The Basics of Reverse Mortgages
For some people at or near retirement, reverse mortgages are a great way to generate a monthly income. But many people do not know or don’t understand exactly what a reverse mortgage is and how it works.
There are different types of reverse mortgages. While they differ slightly, they all share a set of common features.
How does a reverse mortgage work?
A reverse mortgage is like a regular mortgage except the bank pays you the monthly payment. A reverse mortgage is available to seniors who are:
- over 62 years of age
- own the house free and clear
- occupy the home as their principle residence
They pay you for the equity that you have built up in the house. The homeowner can keep receiving this money up until he or she dies, sells the home or uses all available equity. The lender then expects the full loan amount back in one lump sum. This is usually accomplished by selling the home.
Reverse mortgage can give many older people the added income they need to buy their necessities or buy whatever they want or need. Unless they plan to give the house to someone, a reverse mortgage can make sense.

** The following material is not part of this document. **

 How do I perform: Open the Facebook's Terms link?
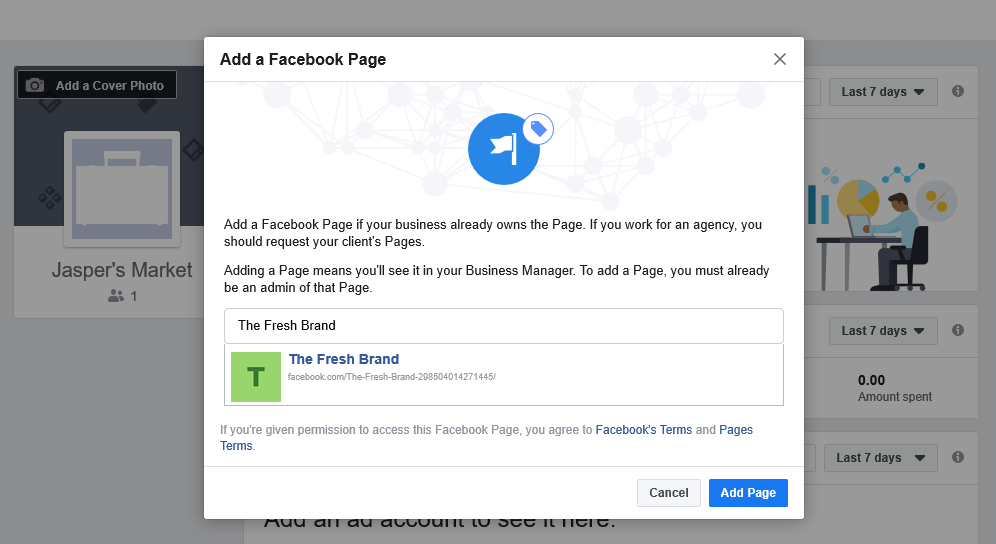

To give you a better understanding of reverse mortgages, here is a list of some of the features that are common to all reverse mortgages:
There are various fees that must be paid when getting a reverse mortgage. Think of them as “closing costs”. These fees are usually rolled into the loan and are due, along with interest, when the loan is finished.
Limited Loan Amounts
You are not able to get the full value of your home on a reverse mortgage. Each reverse mortgage is different on the amount of money a person can receive. And some reverse mortgages cost more than others. The mount of money you can receive depends on a combination of your age and the value of your home. Basically the older you are the more money you can get. Also, the more your home is worth the more money you can get.
Unlike regular mortgages, you can for any reason choose to cancel the loan. But you must do it within three days of closing the loan. These three days are three business days, which do not include holidays. The cancellation, however, must be done in writing and sent by mail or fax. It cannot be done in person or over the telephone.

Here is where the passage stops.